I am using the phrase ‘real world’ to distinguish from the conceptual world, the world of thinking. In many ways this is an artificial distinction because the world I perceive to be the ‘real world’ is, in fact, my own conceptual model. What I perceive is conditioned by my conceptual models. So for me the real ‘real world’, is unknowable. My desire is to change the question from ‘what is the world’ to ‘how do I know the world’. So every time I use the term ‘real world’ you should remember that this is a short-hand for the process of coming to know the world.
Later, I will introduce the idea of the systems practitioner who is a special case of the general practitioner. Figure 19 also depicts a form of practice – a person using an understandascope to do something.
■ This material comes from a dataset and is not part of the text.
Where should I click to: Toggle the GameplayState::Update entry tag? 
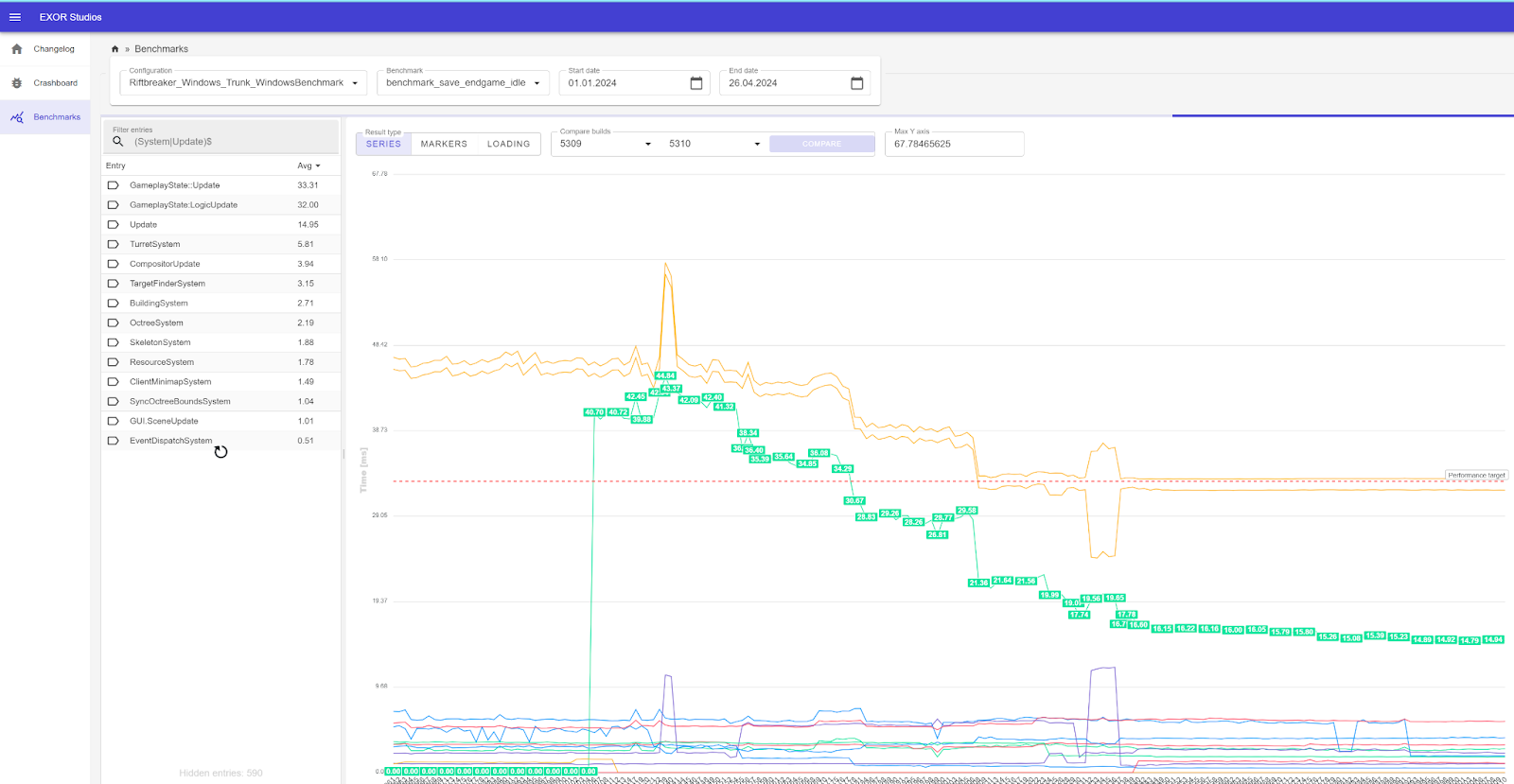[113, 185]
In this unit, the idea of practice, or practising, is a general one in that it is something everyone does. The dictionary definition of practise is ‘to carry out or perform habitually or constantly … to carry out an action’. Almost everyone has some role in which they practise. Most people occupy a number of roles, in their work or in their community. In these roles it is usual to encounter a number of issues that need dealing with, improving, resolving, or obviating. For example I am a practising father as well as a practising academic.
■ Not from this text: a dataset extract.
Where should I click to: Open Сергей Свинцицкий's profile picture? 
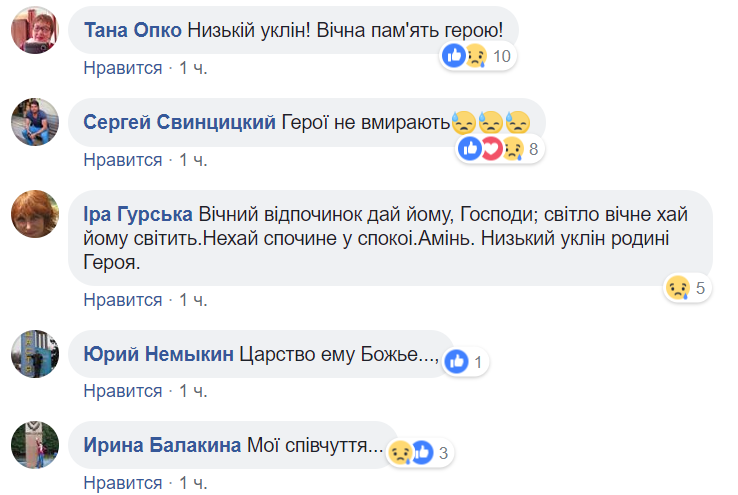click(31, 124)
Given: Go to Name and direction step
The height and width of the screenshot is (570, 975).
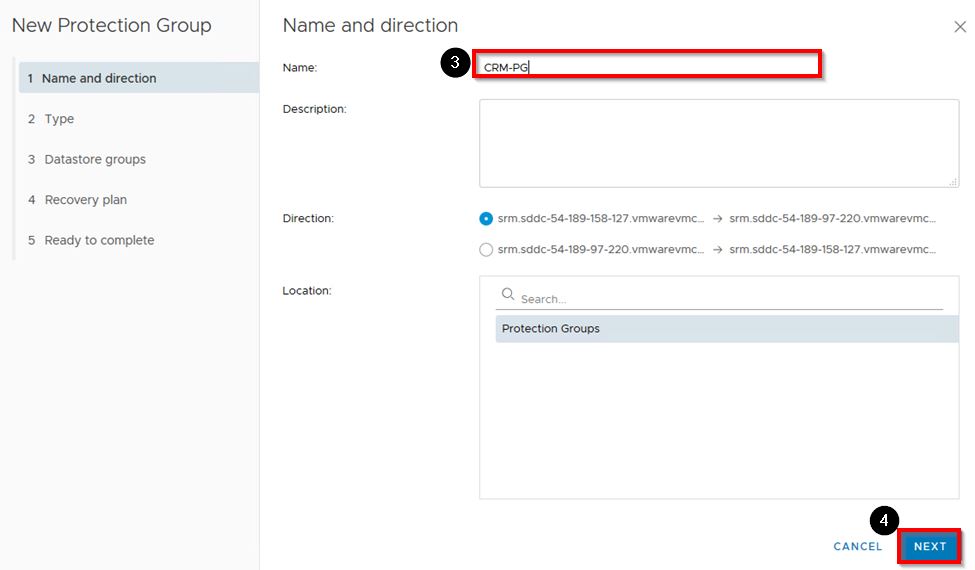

In your Learning Journal list some of the practices you engage in personally and professionally. Suggest some measures of performance for these practices, i.e. how do you know if you do them well?
For the purposes of this exercise I will refer to my practises as a father and as a researcher. I will use the following table to complete my answer.
|Practice||Measure of performance||How do I know if I do it well?|
|Fathering||Nature of communication with my daughter||We talk regularly and usually enjoy our conversations – my daughter gives me feedback and I listen (mostly!)|
|Emotional quality of our relationship||I feel loved and understand this is reciprocated|
|Extent of mutual respect||Manifest through mutual engagement in each others work/ideas|
|Extent of trust||By my daughter never feeling the need to have my permission to do something and by the lack of actions that betray my trust|
|Researching||Grants obtained||Am fully committed with a number of large grants in last three years|
|Papers published||Two per annum is target which I usually meet|
|Invitations to talk/participate||These continue to arrive|
|Extent of personal satisfaction||I enjoy myself when researching – but find admin distracts me|
|Usefulness to others||More difficult – based on feedback and personal judgement|
It was much easier to think of measures of performance in my professional practice than in my personal practice. But on the other hand more is at stake, for me, in my personal practice.
It follows from the dictionary definition that a practitioner is anyone involved in practice – in carrying out an action. If I reflect on my own practice, I am aware that what I do is not as simple as the interaction between practitioner and situation portrayed in Figure 20. I experience myself as something of a juggler trying to keep a number of balls in the air as I practise.
In this unit we employ the metaphor of the systems practitioner as juggler and now I am going to focus on four particular balls we (the course team) think need to be kept in the air for any form of effective systems practice (Figure 21).
Based on my experience, I claim that effective practice involves being aware that these four balls need to be juggled – it takes active attention, and some skill, to keep them all in the air. Things start to go wrong if I let any one of them slip. To be an effective practitioner, I find I have to continuously think about, and act to maintain, four elements: the processes of being a practitioner, my appreciation of the situation I engage with, putting the approach taken into context and managing in the situation. The four verbs, the activities, I am drawing your attention to are being, engaging, contextualising, and managing. The remainder of the unit is structured around these four balls being juggled by a systems practitioner.